Closed vmiklos closed 1 year ago

vmiklos commented 1 year ago

Hi!

Thanks for this crate, looks quite promising. :-)

If I want to solve a cube where I know the previous moves from the solved solution, I can do something like:

use barbarosa::cube3::heuristics::mus;

fn main() {
    let cube = Cube3::solved();
    let mov = AxisMove::parse("F").unwrap();
    let moved = cube.clone().moved(&mov.clone().into());

    let heuristic = mus;
    let solution = moved.solve_with_heuristic(&heuristic);
}   

This works, but in case I just have the state of a real world cube, then I have a state, not a list of moves. Is it possible to use your solver to figure out such a state? If not, then this issue would be a feature request for that. :-)

Thanks again.

Odilf commented 1 year ago

Oh it's such a delightful surprise to see someone actually using the crate ^^

There are a couple of problems currently with what you're saying.

Firstly, you actually can do the thing you want, but it is very cumbersome. Cube3 has two fields, corners and edges, which are public. Therefore, you can just set them to the desired state. For example, the first entry of corners is the RUF corner, so if the RUF corner is, let's say, at RDF then you would have to set cube.corners[0] to RDF (so Corner::new(vector![[Positive, Negative, Positive]). And then set the correct orientation.

And when you're done, you still have the problem of not being able to know for sure if the state you have entered is correct, since I haven't implemented yet cube visualization (this is a problem because it's easy to make a mistake when figuring out orientations).

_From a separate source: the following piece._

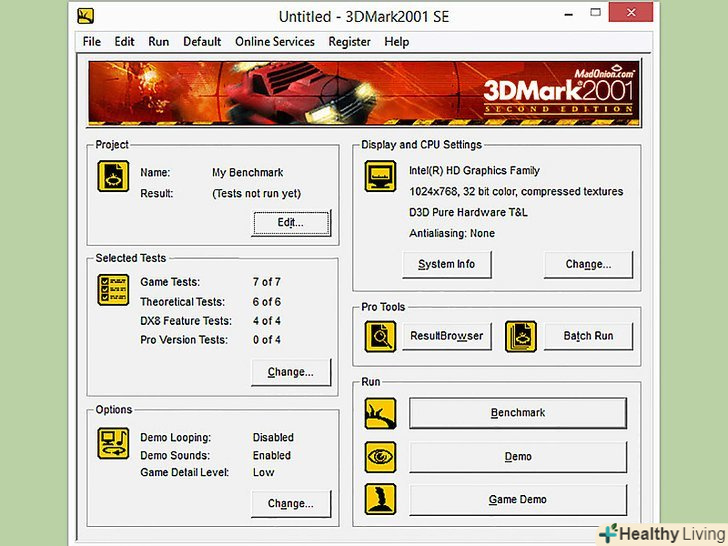Viewport: 728px width, 546px height.
Task: Change the Selected Tests
Action: [x=290, y=372]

The last problem is that IDA* with the mus heuristic can't solve an arbitrary cube in a reasonable amount of time. In my M1 Pro it already takes some 9s to solve 13 moves, and most scrambled states take 17 (up to a max of 20). You would be lucky if an arbitrary state could be solved in less than a few hours.

As to solutions:

I think the most ergonomic way to input an external state is by using the unfolded representation, something like:

            -------------
            | U | U | U |
            | U | U | U |
            | U | U | U |
-------------------------------------
| L | L | L | F | F | F | R | R | R |
| L | L | L | F | F | F | R | R | R |
| L | L | L | F | F | F | R | R | R |
---------------------------------------
            | D | D | D |
            | D | D | D |
            | D | D | D |
            -------------
            | B | B | B |
            | B | B | B |
            | B | B | B |
            -------------

(obviously not as a string, but rather with some rust representation, and maybe a macro for convenience)

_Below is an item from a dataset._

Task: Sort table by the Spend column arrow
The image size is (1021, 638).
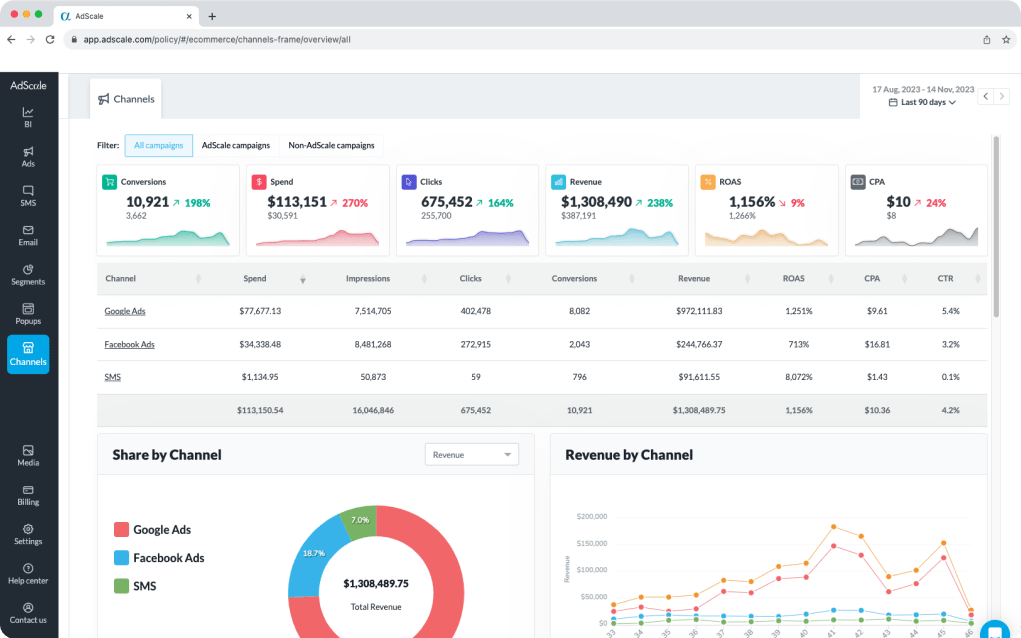Action: pyautogui.click(x=303, y=279)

And while we're at it I should implement doing this the reverse way, which basically boils down to having a flat visualization of cubes.

I think I'll prioritize this right now (but no promises).

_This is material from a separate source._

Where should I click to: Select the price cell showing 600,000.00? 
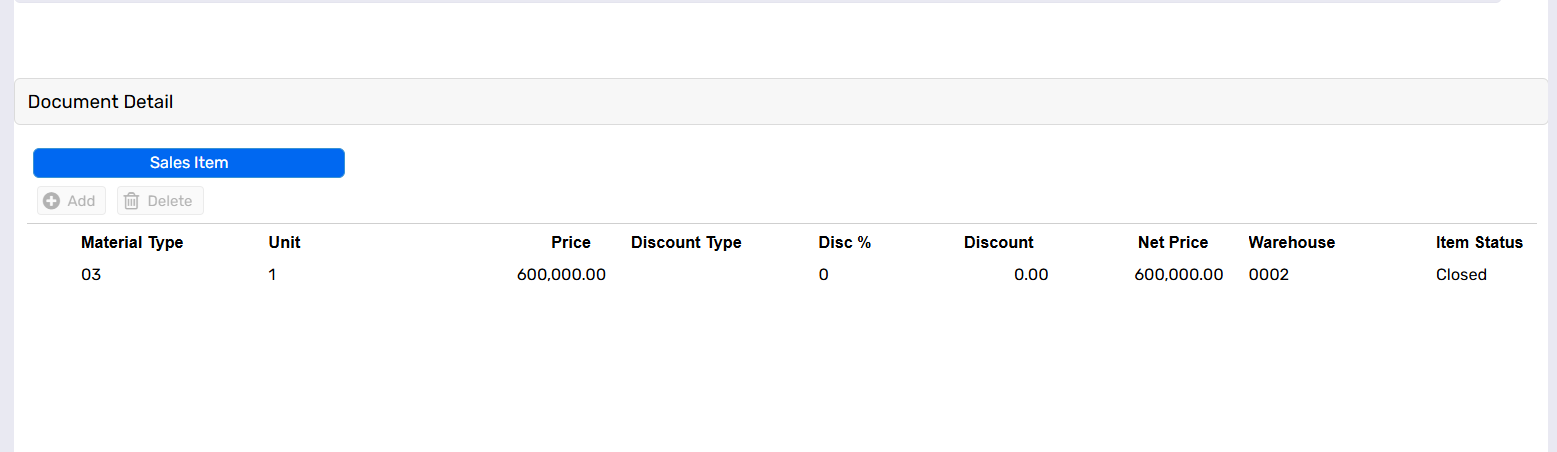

Finally, regarding actually solving the cube, I'm looking into implementing Kociemba's algorithm which can solve the cube in less than 20 moves very quickly (but is sometimes sub-optimal).

PS: The published crates.io version is very outdated, I'm not sure if that's the one you're using (if it is, consider using the crate as a git dependency). Also, you can tighten up the code by reducing some clones and using new_solved instead of solved, as so:

fn main() {
    let mov = AxisMove::parse("F").unwrap();
    let cube = Cube3::new_solved().moved(&mov);

    let solution = cube.solve_with_heuristic(heuristics::mus);
}
vmiklos commented 1 year ago

You would be lucky if an arbitrary state could be solved in less than a few hours.

Oh I see, thanks for being honest about performance. That's a bit slow, I'm a beginner when it comes to manual cube solving, but I usually solve it under 30 mins. :-)

So feel free to ignore this issue if you like till #17 is fixed.

vmiklos commented 1 year ago

Just to be completely upfront, currently I switched to https://crates.io/crates/kewb because that already has the kociemba algo implemented, and gives me a solution for a "not arbitrary, but what usually happens in practice" case in <1s. So if you enjoy doing that, feel free to implement this issue; but otherwise it's not a problem if you just close it. Have a nice weekend. :-)

vmiklos commented 1 year ago

Just to follow-up on this, my immediate need for this is gone. I assume it's better to close this issue, so you spend your time on issues which are useful to fix in practice.